The answer is a stretch of the material below, returned exactly: the line containing "Instruction: Click the Energy", the line containing "Click the issued-to", and all lines between.

▶

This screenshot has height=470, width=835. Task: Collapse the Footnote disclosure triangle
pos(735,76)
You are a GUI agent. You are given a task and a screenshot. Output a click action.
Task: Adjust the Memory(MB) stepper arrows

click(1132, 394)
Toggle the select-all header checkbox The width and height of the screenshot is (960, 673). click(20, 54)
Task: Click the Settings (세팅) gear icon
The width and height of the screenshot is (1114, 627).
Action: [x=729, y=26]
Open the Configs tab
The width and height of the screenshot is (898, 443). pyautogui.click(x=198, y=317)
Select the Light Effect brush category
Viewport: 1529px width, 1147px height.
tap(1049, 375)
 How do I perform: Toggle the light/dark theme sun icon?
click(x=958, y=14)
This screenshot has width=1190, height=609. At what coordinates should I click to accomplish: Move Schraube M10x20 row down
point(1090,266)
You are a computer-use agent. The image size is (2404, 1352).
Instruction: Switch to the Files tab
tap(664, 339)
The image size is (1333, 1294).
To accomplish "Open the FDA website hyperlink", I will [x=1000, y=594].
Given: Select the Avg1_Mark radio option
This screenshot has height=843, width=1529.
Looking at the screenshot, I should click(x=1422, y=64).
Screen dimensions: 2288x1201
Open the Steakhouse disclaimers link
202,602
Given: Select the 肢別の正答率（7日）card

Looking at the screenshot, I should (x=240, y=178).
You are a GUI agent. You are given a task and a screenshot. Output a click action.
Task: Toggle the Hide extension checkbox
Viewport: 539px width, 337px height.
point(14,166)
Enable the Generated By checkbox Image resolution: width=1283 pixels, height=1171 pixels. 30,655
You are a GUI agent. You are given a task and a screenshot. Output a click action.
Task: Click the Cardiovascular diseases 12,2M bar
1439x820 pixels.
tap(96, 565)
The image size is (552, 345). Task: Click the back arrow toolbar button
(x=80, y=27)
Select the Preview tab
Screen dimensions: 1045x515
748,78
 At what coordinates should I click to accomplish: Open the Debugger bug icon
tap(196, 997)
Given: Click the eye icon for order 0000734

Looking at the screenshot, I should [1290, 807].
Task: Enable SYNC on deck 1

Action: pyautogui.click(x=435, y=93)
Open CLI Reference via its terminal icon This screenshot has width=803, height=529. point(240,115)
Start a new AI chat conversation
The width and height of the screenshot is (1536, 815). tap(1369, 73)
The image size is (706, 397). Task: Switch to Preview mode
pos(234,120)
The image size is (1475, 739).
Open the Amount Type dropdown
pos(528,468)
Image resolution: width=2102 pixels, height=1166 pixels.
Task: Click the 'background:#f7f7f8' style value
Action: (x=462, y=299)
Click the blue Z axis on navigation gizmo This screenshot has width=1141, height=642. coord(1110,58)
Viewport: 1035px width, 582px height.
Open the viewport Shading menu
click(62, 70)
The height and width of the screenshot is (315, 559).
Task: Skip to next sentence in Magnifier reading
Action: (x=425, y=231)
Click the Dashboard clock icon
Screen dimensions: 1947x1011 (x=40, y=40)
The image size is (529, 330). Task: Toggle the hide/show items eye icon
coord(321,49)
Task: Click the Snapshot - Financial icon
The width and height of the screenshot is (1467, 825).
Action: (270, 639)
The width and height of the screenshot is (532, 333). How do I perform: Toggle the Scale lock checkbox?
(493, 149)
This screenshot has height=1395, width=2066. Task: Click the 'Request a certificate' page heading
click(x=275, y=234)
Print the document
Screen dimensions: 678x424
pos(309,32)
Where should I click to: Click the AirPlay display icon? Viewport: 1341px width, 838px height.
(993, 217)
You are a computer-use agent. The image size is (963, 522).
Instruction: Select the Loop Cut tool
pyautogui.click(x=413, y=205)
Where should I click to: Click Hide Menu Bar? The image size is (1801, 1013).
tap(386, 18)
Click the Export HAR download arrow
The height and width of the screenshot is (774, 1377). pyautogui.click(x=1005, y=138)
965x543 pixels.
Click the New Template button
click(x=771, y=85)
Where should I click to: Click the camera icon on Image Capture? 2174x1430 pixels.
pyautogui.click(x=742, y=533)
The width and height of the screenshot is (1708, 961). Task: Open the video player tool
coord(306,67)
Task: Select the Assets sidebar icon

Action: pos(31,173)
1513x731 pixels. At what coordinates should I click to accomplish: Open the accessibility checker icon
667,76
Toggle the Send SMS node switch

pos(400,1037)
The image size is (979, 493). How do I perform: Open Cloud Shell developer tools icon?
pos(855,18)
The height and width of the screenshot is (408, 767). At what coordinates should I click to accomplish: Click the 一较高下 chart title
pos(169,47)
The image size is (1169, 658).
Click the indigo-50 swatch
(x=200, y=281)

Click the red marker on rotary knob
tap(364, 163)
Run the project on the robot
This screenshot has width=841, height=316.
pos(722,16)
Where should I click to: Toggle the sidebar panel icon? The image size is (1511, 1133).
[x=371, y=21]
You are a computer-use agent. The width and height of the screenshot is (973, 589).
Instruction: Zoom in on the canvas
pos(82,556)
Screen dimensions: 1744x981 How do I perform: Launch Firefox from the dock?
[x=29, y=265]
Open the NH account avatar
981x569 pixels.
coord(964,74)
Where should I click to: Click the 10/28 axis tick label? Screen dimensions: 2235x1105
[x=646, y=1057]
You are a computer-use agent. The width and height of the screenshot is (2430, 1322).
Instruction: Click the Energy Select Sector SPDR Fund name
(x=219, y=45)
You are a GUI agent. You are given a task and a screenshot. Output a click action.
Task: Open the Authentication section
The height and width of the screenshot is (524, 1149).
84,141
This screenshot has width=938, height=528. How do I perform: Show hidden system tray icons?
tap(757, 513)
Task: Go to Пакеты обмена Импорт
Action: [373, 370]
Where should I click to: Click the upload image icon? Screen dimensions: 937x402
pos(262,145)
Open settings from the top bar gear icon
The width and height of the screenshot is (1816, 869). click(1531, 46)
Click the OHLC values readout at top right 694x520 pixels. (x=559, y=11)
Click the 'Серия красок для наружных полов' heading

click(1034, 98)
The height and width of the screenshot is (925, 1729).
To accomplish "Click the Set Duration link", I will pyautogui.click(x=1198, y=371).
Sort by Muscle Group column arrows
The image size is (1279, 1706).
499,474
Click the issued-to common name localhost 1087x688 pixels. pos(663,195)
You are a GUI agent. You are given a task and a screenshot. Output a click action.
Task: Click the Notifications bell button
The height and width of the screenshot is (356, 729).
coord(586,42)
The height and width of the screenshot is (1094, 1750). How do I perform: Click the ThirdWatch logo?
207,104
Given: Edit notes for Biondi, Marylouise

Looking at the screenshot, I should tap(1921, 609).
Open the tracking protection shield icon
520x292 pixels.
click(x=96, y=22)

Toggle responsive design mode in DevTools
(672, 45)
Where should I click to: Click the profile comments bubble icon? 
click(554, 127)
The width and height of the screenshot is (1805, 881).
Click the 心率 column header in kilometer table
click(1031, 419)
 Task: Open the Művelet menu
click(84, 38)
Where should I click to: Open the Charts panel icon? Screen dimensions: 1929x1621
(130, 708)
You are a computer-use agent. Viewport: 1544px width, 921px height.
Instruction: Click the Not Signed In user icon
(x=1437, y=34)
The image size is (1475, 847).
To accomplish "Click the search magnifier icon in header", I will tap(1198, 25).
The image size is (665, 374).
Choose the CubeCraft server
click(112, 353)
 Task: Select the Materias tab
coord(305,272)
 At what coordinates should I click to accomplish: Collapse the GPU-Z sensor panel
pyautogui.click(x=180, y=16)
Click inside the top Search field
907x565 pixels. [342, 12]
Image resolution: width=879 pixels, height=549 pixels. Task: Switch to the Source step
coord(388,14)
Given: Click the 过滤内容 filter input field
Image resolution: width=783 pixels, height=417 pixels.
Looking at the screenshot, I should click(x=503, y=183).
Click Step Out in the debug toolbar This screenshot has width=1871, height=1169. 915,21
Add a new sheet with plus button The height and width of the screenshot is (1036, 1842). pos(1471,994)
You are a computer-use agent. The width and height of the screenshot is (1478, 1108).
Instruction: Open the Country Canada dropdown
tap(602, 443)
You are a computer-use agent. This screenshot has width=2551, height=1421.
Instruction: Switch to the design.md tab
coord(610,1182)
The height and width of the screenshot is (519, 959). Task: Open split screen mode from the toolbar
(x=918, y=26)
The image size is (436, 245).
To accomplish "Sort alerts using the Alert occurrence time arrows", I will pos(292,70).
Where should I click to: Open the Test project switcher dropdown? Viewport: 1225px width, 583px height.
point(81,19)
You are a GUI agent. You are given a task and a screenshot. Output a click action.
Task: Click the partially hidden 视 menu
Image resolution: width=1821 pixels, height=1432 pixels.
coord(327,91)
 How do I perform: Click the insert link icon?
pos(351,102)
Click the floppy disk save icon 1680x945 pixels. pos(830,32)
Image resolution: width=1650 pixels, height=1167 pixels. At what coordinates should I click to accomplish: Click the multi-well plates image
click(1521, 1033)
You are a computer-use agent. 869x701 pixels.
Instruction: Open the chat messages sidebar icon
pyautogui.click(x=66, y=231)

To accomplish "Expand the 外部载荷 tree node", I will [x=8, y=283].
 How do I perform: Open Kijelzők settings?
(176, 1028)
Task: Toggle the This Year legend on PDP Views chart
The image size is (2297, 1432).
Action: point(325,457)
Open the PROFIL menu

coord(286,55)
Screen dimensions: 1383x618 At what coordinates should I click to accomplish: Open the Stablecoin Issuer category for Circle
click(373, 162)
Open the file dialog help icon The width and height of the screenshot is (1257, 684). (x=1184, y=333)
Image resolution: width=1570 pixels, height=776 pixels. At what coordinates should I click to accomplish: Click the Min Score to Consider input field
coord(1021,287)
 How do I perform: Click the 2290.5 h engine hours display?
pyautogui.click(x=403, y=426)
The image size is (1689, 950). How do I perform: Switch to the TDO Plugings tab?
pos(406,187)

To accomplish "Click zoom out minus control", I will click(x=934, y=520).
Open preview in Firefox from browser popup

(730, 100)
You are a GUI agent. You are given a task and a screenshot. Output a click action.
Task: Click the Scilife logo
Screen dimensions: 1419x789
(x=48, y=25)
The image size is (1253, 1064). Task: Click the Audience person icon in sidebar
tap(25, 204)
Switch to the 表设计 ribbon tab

◀

- [Answer to this problem]:
Instruction: Click the Energy Select Sector SPDR Fund name
(x=219, y=45)
You are a GUI agent. You are given a task and a screenshot. Output a click action.
Task: Open the Authentication section
The height and width of the screenshot is (524, 1149).
84,141
This screenshot has width=938, height=528. How do I perform: Show hidden system tray icons?
tap(757, 513)
Task: Go to Пакеты обмена Импорт
Action: [373, 370]
Where should I click to: Click the upload image icon? Screen dimensions: 937x402
pos(262,145)
Open settings from the top bar gear icon
The width and height of the screenshot is (1816, 869). click(1531, 46)
Click the OHLC values readout at top right 694x520 pixels. (x=559, y=11)
Click the 'Серия красок для наружных полов' heading

click(1034, 98)
The height and width of the screenshot is (925, 1729).
To accomplish "Click the Set Duration link", I will pyautogui.click(x=1198, y=371).
Sort by Muscle Group column arrows
The image size is (1279, 1706).
499,474
Click the issued-to common name localhost 1087x688 pixels. pos(663,195)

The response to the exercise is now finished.